Nella convulsa attesa del referendum greco, la primaria preoccupazione dei principali esponenti della politica europea riguarda i contraccolpi nei propri paesi. Se, tuttavia, le circostanze non consentono alcun pronostico credibile, il contraccolpo politico è già in atto e nient'affatto rassicurante.

Dopo la chiusura di borsa e banche, l'austerity, decisamente il male minore per i creditori, sembra in risalita nei sondaggi. La recente fuga di capitali fa presagire, per l'elettorato greco, conseguenze ben più amare delle misure chieste dall'Eurogruppo.

Una vittoria del partito dei NO, saldamente al comando sostenuto dalle dimissioni minacciate da Tsipras, aprirebbe una fase completamente nuova.

I possibili scenari

L'accoglimento delle misure europee prospetta lo scenario forse più prevedibile: una boccata d'ossigeno e la ripresa di un percorso di risanamento poco credibile ma più utile al prestigio della UE che alla Grecia. Molto più aleatorio è il default: se alcuni, come Padoan, ipotizzano shock limitati, altri, come Goldman Sachs, temono ben più gravi ripercussioni. Certa è la perdita da parte dei creditori (Italia compresa) di una parte del debito greco.

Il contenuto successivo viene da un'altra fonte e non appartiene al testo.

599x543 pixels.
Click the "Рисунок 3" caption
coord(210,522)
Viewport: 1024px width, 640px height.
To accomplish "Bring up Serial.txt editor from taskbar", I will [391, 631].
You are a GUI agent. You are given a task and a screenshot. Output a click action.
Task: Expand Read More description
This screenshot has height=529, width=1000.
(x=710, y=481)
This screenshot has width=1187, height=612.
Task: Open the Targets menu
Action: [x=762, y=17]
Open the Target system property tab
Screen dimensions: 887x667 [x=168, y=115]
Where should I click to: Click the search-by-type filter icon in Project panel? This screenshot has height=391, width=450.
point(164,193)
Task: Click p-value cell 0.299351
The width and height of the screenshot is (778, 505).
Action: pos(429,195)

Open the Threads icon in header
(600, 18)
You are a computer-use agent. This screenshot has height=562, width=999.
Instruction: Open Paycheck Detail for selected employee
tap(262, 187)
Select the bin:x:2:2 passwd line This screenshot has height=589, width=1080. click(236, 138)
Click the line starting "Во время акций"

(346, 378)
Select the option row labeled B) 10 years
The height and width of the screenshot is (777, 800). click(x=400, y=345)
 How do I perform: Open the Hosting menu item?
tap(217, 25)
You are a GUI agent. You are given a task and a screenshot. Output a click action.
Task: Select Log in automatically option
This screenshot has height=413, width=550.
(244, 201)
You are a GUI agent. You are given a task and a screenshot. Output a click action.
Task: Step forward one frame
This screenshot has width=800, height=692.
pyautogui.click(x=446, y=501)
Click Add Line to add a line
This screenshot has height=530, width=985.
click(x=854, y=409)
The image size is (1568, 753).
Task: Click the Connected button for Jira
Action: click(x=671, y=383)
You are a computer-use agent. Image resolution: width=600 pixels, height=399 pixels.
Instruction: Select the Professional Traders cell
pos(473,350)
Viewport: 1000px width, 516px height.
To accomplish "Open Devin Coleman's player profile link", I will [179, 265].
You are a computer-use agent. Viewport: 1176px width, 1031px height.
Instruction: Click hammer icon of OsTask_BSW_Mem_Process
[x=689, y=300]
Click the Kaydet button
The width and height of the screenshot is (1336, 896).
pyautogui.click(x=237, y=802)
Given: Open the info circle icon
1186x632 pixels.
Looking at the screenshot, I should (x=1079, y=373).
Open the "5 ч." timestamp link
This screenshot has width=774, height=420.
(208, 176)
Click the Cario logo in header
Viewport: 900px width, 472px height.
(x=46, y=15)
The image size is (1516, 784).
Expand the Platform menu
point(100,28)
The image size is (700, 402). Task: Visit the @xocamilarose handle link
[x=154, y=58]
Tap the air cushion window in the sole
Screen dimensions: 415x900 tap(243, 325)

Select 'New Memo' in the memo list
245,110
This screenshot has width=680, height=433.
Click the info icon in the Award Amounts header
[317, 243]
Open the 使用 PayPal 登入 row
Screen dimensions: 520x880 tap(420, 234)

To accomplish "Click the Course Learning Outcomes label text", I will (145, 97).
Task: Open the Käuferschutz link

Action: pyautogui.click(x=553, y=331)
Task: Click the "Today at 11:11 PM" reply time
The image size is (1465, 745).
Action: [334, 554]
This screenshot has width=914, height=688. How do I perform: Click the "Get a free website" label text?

Le recenti aperture di Merkel ed Obama indicano la trattativa come soluzione che salverebbe, almeno sul piano economico, capra e cavolo: ripartirebbe, su basi nuove, un percorso di risanamento sperando che il debito, presto o tardi, venga onorato.

Nessuno sembra preoccuparsi, tuttavia, delle possibili, ed in parte già in atto, conseguenze politiche.

Al tavolo vi sono paesi che hanno vissuto una profonda crisi ed, in alcuni casi, stentano ad uscirne imbrigliati da capestri volti al "tenere i conti in ordine". In uno scenario dove gli euroscettici guadagnano terreno la ripresa delle trattative dimostrerebbe che in un braccio di ferro con la Troika è possibile, se non uscire vincitori, almeno non venire sconfitti.

Le conseguenze

Se una politica sostenibile può rilanciare la crescita, rischia di radicare un conflitto ormai recrudescente. Una Grecia allo stremo ha dimostrato che la matematica non può spingersi oltre un limite fisiologico: le nazioni sono fatte da persone che, se portate alla disperazione, reagiscono in maniera disperata.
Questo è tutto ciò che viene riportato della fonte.